Vanier decided to invite these two men to make a home with him in the village of Trosly-Breuil, where he bought a simple stone dwelling with no indoor toilets and a wood-burning stove. It was a radical decision, one that he knew was irreversible, but as Vanier explains in his gentle, bemused way, “I knew it was right.” The three men worked and cooked and cleaned and ate together, as any family does – and therein lies Vanier’s big idea: not to do things “for” people with disabilities, but rather to do things “with” them. He dared to imagine a community where people of different abilities could come together and live as companions, embracing each other’s gifts and imperfections. He chose the name L’Arche, which is French for ‘the ark’; to symbolize the boat Noah built for safety and refuge. Vanier’s idea is at the centre of L’Arche’s new campaign: “Discover With” (www.discoverwith.ca), in celebration of his invitation to Raphael and Philippe, fifty years ago.

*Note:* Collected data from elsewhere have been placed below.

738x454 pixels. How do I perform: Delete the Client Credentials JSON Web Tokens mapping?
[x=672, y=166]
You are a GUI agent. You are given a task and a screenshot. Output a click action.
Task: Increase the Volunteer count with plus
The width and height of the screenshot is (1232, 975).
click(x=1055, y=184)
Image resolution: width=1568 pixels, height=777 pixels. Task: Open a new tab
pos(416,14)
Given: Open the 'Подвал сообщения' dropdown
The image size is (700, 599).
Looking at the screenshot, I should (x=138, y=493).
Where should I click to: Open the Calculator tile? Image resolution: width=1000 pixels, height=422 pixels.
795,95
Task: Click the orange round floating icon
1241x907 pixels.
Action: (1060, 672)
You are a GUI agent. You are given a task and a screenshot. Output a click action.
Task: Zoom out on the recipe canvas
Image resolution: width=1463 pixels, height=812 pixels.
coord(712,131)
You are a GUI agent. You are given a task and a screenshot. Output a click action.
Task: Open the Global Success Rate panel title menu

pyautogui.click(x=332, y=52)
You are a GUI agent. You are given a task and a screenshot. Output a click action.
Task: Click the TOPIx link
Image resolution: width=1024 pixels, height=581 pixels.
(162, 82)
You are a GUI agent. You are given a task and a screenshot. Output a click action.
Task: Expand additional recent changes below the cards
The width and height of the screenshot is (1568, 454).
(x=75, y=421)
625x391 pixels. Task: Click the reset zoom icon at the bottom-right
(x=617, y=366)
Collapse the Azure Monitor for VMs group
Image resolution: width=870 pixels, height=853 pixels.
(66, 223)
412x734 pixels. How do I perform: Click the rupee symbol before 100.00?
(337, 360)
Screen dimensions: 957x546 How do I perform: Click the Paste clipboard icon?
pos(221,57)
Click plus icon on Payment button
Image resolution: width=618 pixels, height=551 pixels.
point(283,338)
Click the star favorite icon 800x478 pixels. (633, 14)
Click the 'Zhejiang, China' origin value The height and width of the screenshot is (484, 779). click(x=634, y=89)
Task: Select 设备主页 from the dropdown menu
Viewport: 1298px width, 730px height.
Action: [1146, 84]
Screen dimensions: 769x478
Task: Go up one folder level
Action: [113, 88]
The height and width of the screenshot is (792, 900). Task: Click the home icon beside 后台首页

Today there are 146 L’Arche communities around the world in 35 countries, in which people with and without intellectual disabilities share life together. One such community is in Calgary. It has five homes in close proximity, with easy access to each other. L’Arche Calgary also supports an Independent Living Program as well as a Day Program with activities such as music and art therapy. Members of L’Arche Calgary see each other often at prayer nights, group dinners and parties, and many volunteers and visitors take part in their programs and events. Garth Reesor is L’Arche Calgary’s Executive Director.
“When people think of L’Arche,” says Reesor, “the focus is often on providing a home for people with disabilities. But there is a bigger vision that goes far beyond that. L’Arche is about engaging people in our vision to bring about a more tolerant society. It’s about sharing our core values with the larger community around us – values about living together in peace, learning from one other, and acknowledging that every person has something important to offer. It’s about personal growth and transformation – which is ultimately what changes the world. ”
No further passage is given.